Maximizing market share
In the near term, most experts see the geopolitical shock as the dominant force. “The immediate impact of the UAE’s exit on prices will likely be limited,” said a commodities strategist at a major European bank. Physical supply remains constrained, and the risk premium tied to Middle East tensions continues to underpin the market.
Over the longer term, however, analysts argue that the UAE’s move could fundamentally alter how oil prices are set. Freed from OPEC quotas, Abu Dhabi is expected to significantly increase its production capacity.
That could encourage other producers to follow suit, eroding the cartel’s cohesion. “Once discipline weakens, the incentive shifts toward maximizing market share,” said a senior analyst at Wood Mackenzie. “That’s when you move from a managed market to a competitive one.”
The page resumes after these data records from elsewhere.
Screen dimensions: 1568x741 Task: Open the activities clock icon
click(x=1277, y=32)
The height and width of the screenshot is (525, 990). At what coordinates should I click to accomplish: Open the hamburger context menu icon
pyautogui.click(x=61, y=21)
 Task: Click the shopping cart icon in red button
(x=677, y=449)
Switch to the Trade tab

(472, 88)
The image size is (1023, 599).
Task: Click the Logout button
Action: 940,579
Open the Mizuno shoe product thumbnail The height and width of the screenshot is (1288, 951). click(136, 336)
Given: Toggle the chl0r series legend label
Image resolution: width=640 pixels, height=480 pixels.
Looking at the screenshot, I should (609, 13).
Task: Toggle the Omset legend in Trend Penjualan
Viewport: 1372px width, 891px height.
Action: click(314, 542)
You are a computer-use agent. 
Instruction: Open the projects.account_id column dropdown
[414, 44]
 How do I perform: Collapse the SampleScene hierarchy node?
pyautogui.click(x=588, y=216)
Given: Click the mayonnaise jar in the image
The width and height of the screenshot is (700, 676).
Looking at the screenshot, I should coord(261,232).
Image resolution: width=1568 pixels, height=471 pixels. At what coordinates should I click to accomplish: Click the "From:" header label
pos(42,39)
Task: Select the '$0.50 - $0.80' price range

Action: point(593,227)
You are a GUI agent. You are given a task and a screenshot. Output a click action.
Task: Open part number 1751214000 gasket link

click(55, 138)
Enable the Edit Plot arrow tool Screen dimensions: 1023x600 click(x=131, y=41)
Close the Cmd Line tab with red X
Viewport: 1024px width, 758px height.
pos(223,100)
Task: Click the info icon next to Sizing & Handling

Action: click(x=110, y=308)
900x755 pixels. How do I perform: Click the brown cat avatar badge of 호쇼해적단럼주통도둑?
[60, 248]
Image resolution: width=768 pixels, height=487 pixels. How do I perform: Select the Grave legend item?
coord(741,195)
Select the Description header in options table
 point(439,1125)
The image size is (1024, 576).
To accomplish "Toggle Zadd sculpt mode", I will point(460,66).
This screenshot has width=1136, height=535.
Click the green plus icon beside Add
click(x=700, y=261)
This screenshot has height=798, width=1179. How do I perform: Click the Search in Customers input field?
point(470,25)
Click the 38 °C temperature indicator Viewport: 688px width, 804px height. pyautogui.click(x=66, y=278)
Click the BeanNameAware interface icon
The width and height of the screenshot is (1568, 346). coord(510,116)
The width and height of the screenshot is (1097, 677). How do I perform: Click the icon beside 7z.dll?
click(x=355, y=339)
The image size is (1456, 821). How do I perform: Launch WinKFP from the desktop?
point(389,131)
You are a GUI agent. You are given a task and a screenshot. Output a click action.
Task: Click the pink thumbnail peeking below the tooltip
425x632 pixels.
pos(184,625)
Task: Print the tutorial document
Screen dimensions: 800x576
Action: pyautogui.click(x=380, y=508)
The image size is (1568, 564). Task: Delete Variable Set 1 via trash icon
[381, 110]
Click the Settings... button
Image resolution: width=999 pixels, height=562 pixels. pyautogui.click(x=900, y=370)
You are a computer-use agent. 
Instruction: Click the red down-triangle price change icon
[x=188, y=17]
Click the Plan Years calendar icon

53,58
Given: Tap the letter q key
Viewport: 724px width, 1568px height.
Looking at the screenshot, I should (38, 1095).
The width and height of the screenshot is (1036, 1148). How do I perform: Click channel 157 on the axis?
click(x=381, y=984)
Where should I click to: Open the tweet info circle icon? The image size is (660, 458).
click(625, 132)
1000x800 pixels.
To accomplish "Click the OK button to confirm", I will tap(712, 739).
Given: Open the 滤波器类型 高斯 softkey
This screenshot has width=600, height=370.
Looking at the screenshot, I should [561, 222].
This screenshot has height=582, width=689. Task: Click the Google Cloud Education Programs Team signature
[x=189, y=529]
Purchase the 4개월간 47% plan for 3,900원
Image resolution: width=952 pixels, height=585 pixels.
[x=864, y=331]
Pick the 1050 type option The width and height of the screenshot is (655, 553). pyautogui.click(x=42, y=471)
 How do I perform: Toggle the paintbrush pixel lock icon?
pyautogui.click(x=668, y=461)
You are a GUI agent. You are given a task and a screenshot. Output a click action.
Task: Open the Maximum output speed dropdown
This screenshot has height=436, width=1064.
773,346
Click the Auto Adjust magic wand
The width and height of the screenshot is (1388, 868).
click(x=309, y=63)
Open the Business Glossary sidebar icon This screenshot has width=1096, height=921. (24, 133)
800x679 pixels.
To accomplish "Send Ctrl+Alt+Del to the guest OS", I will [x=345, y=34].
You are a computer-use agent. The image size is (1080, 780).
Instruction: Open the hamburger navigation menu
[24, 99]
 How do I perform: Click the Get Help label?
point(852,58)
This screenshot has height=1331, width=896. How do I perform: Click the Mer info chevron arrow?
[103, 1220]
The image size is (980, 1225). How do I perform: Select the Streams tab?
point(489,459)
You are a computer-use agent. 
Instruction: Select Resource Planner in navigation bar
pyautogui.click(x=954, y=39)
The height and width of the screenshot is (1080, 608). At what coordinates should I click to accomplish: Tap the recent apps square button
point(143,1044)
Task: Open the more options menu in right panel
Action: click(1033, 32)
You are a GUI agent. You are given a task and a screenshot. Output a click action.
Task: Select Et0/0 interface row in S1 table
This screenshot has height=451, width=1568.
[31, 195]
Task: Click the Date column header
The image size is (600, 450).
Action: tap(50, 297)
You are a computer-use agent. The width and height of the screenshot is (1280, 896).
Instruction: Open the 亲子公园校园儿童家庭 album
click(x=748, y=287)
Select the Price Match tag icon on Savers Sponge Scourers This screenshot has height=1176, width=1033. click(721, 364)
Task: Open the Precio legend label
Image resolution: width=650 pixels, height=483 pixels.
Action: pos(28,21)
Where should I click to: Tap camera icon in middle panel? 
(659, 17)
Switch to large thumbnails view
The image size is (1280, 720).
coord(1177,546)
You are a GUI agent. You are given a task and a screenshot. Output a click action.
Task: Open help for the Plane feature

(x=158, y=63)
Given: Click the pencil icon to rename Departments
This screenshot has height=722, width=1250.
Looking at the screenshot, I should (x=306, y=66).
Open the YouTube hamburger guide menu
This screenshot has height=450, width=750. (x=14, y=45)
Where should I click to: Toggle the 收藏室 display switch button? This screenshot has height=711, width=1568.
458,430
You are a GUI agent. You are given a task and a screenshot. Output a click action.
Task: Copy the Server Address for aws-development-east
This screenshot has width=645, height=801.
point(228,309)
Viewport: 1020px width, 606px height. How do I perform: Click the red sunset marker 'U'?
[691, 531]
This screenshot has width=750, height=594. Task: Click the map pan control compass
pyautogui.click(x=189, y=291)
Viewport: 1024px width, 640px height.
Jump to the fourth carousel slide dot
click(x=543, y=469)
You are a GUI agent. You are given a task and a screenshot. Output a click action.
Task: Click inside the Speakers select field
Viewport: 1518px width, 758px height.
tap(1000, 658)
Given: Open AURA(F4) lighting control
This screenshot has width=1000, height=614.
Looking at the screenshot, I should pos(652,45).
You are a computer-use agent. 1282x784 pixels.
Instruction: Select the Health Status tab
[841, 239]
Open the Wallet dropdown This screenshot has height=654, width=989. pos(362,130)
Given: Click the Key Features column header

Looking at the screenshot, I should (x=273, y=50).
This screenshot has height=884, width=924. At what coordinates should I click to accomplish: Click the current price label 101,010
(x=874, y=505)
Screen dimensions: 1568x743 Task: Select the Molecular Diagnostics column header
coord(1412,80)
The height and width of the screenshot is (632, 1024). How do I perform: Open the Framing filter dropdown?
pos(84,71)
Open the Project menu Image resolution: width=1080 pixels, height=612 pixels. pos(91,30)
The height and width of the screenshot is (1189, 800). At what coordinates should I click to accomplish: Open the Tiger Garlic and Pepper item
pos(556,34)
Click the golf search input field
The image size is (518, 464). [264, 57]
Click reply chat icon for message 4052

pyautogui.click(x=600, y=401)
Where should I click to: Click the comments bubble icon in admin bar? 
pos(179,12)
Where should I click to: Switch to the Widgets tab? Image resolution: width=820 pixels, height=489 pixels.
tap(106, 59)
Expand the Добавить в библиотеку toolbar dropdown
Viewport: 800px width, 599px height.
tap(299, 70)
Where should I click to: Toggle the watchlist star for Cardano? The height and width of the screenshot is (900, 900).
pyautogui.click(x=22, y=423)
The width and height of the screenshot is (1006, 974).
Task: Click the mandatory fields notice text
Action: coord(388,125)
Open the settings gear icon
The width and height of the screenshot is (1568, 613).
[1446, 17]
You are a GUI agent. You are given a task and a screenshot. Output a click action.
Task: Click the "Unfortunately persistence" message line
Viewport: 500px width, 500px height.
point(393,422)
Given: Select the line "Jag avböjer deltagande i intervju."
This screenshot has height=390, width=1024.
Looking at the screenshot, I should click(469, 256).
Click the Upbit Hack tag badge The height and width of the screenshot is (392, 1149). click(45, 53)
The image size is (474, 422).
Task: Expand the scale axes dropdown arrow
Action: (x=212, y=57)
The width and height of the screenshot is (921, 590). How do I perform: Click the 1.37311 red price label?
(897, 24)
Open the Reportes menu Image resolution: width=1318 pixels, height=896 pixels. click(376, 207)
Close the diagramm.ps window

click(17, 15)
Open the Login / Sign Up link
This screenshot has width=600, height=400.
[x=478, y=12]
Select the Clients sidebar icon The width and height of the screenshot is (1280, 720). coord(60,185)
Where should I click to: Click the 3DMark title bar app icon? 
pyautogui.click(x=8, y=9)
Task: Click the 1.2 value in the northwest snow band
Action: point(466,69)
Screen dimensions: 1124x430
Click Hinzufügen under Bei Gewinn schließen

Such a shift would not necessarily mean permanently lower prices. Instead, many economists foresee a more volatile market, characterized by sharper cycles of boom and bust. Without coordinated supply cuts during downturns—or restraint during upswings—prices could fluctuate more dramatically than in the past decade.
For now, the winners are clear. Large international oil companies, particularly those with production outside the conflict zone, are benefiting from higher prices and strong trading margins.
Petro-states such as Saudi Arabia are also seeing revenues surge. The losers are equally evident: consumers, transport sectors and energy-intensive industries are bearing the cost of higher fuel prices, feeding inflation across the broader economy.
Implications for electric mobility
This evolving landscape has direct implications for the transition to electric mobility. In the short term, high oil prices tend to accelerate the uptake of electric vehicles. “When fuel prices spike, consumers respond quickly,” said a transport analyst at the International Energy Agency. “We consistently see stronger EV sales growth in periods of elevated oil prices.”
Yet the longer-term effect is more complex. If OPEC’s weakening leads to periods of lower oil prices, the economic case for switching away from combustion engines could weaken, particularly in regions with less robust policy support. At the same time, volatility itself may prove decisive. “It’s not just the level of oil prices that matters, it’s their unpredictability,” the same analyst added. “Uncertainty makes alternatives like electrification more attractive.”
There is also a broader strategic tension. The windfall profits currently flowing to oil companies are, in many cases, being channeled into shareholder returns or new upstream investments rather than accelerating the transition to low-carbon energy. Critics argue this risks locking in fossil fuel dependence even as governments seek to reduce it.
In that sense, the UAE’s exit from OPEC and the profit surge linked to the Iran crisis point to the same underlying reality: a global oil system that is becoming harder to manage and less predictable.